# [Task to complete]
Convert the text lines of these rows into a JSON list of strings, one string per line, dropping blank lines and leaving out the pictures.

# [Collected data entries]

──────

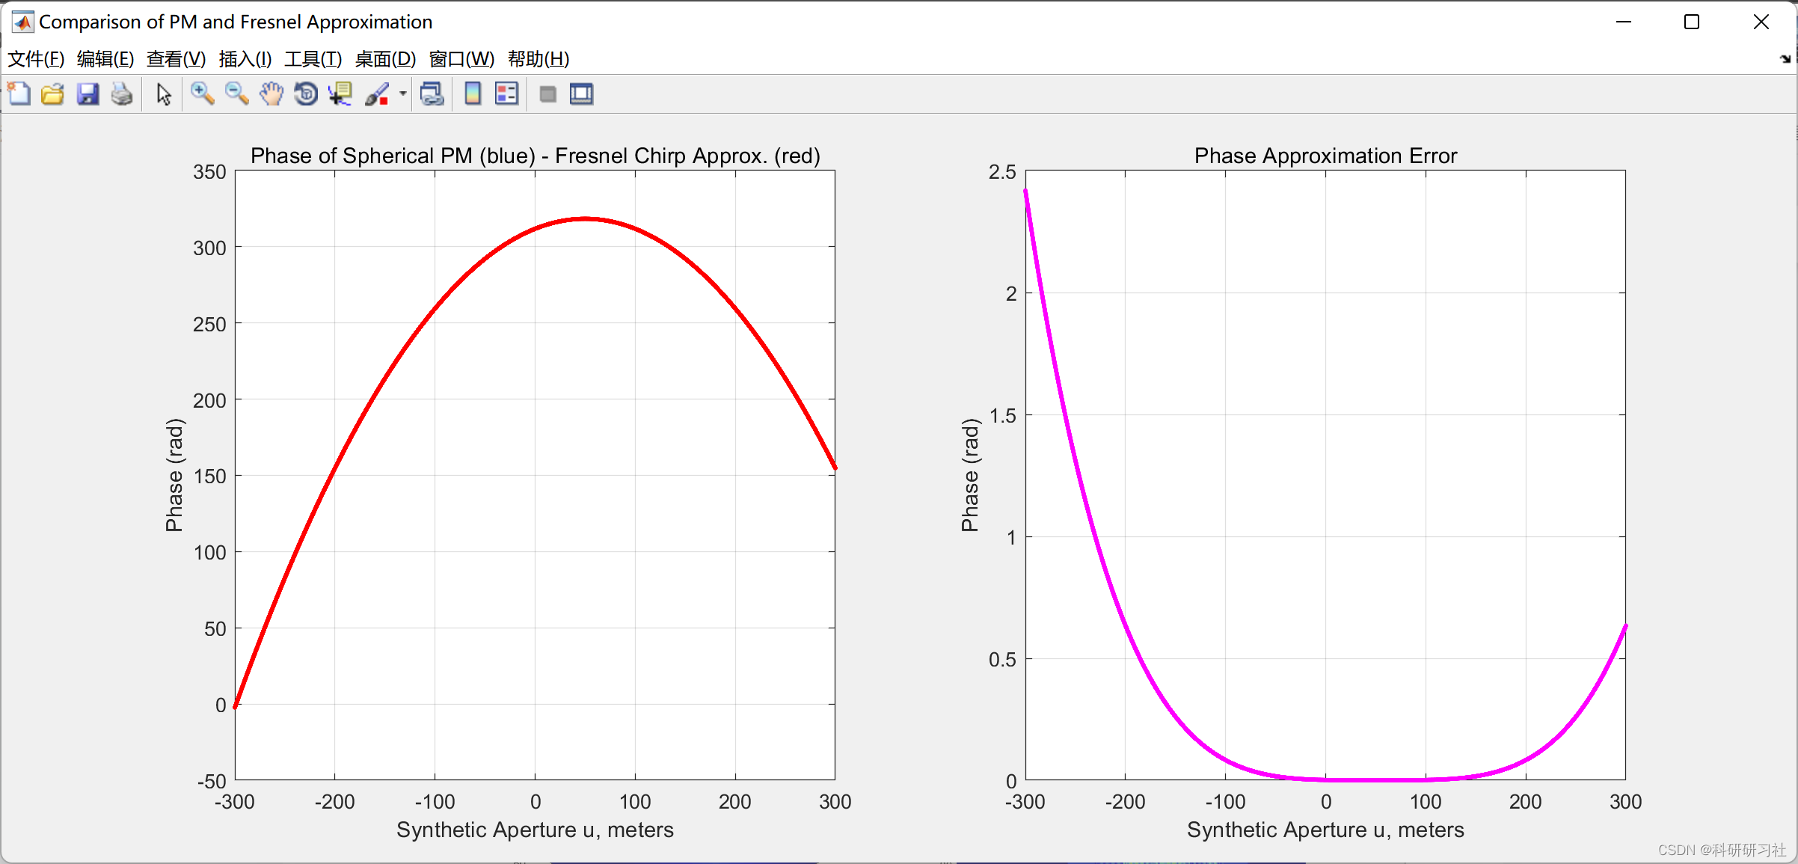Enable the Rotate 3D tool
This screenshot has width=1798, height=864.
coord(306,94)
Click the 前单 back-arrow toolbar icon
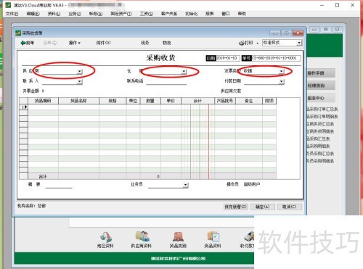Viewport: 363px width, 269px height. click(x=23, y=43)
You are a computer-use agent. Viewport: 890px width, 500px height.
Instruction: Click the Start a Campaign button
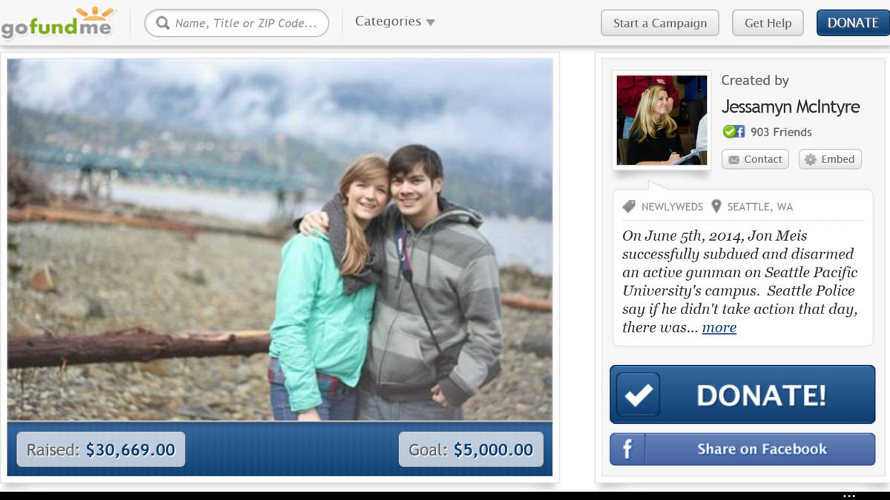(x=659, y=23)
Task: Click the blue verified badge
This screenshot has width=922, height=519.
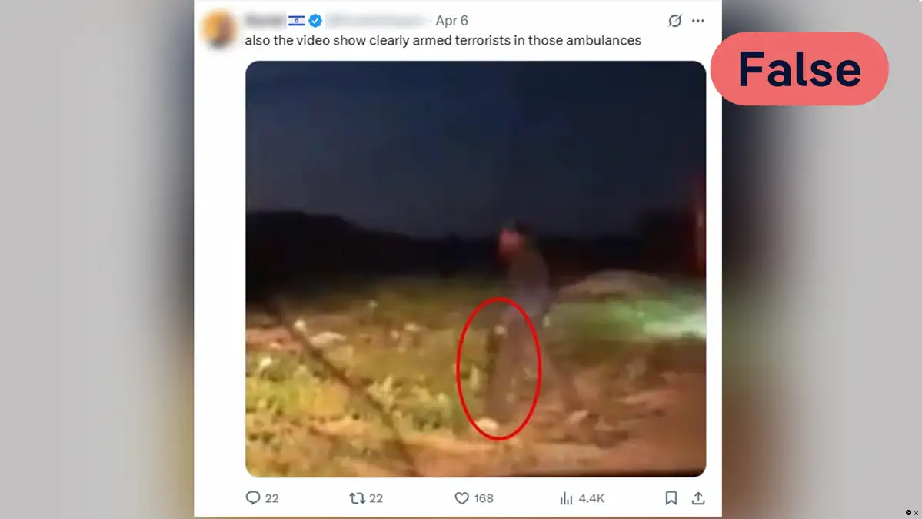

──────

# [Result of the exercise]
[
  "Enable the Rotate 3D tool",
  "This screenshot has width=1798, height=864.",
  "coord(306,94)",
  "Click the 前单 back-arrow toolbar icon",
  "Viewport: 363px width, 269px height. click(x=23, y=43)",
  "You are a computer-use agent. Viewport: 890px width, 500px height.",
  "Instruction: Click the Start a Campaign button",
  "(x=659, y=23)",
  "Task: Click the blue verified badge",
  "This screenshot has width=922, height=519."
]